Hint: Reaction that takes place in the alkaline oxidative fusion of $Mn{O}_2$ is,$$2Mn{O}_2+4KOH+O_2\to K_{2}Mn{O}_4+2H_{2}O$$, Here the product of alkaline oxidative fusion will be $K_{2}Mn{O}_4$ or $Mn{O_4}^{2-}$. The two negative charges given here it not the charge on the oxygen atom it is the charge of the whole element,$K_{2}Mn{O}_4$.

Complete answer:
From your chemistry lessons you have learned about the oxidation number and what is alkaline oxidative fusion.
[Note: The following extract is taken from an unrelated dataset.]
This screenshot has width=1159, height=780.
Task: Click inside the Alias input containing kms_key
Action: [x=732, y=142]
Oxidation number is the imaginary charge which is present in an atom in its combined state because of the real charge or electronegativity difference present on a monatomic ion.
In alkaline oxidative fusion, alkaline refers to the basic condition like use of KOH or NaOH and oxidative states that in a reaction there must be an increase in oxidation number and therefore oxidation has taken place and fusion means the process of combination.
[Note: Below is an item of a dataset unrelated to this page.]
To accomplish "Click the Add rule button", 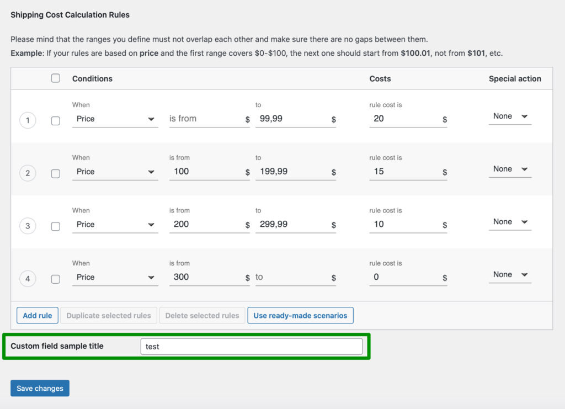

Hence it is a redox reaction in which compounds undergo fusion with themselves only, in the presence of alkali or bases.
In the question we have given that we have to find the alkaline oxidative fusion of $Mn{O}_2$ in the presence of an alkaline solution of KOH.
$$4KOH+2Mn{O}_2+O_2\to 2K_{2}Mn{O}_4+2H_{2}O$$
In the above reaction there is a fusion of $Mn{O}_2$ to $K_{2}Mn{O}_4$ or $Mn{O_4}^{2-}$
Now let us find the oxidation state of Mn in $Mn{O}_2$ of the reactant, Here Oxygen is a negatively charged ligand, we have to find the oxidation no. of Mn so let it be 'X And there no charge on the complex so it is neutral, then
So, the oxidation state of Mn in $Mn{O}_2$ will be,
$X+2\times (-2)=0$
$X=+4$
Here $Mn$ exists in $+4$ state.
Now let us find the oxidation state of Mn in the product ${[Mn{O}_4]}^{2-}$ , Here oxygen is the negatively charged ligand (having 2- charge on it) and the whole complex is anionic because it have two negative charge on it so, let the oxidation state of Mn will be 'X'
So, the oxidation state Mn in ${[Mn{O}_4]}^{2-}$ will be,
$X+4\times (-2)=-2$
$X–8=-2$
$X=+6$
Here, Mn exists in +6 state.

Thus the oxidation state on Mn in the product of alkaline oxidative fusion of $Mn{O}_2$ is +6.

Note:
In the above reaction the oxidation state of Mn changes from +4 to +6 oxidation state. We can write $K_{2}Mn{O}_4$ as ${[Mn{O}_4]}^{-2}$ because if you break the complex K (potassium) will have +2 charge on it and rest will have negative charge on it (-2) and behave as an anionic complex. The oxidation of Mn will happen only in the presence of KOH.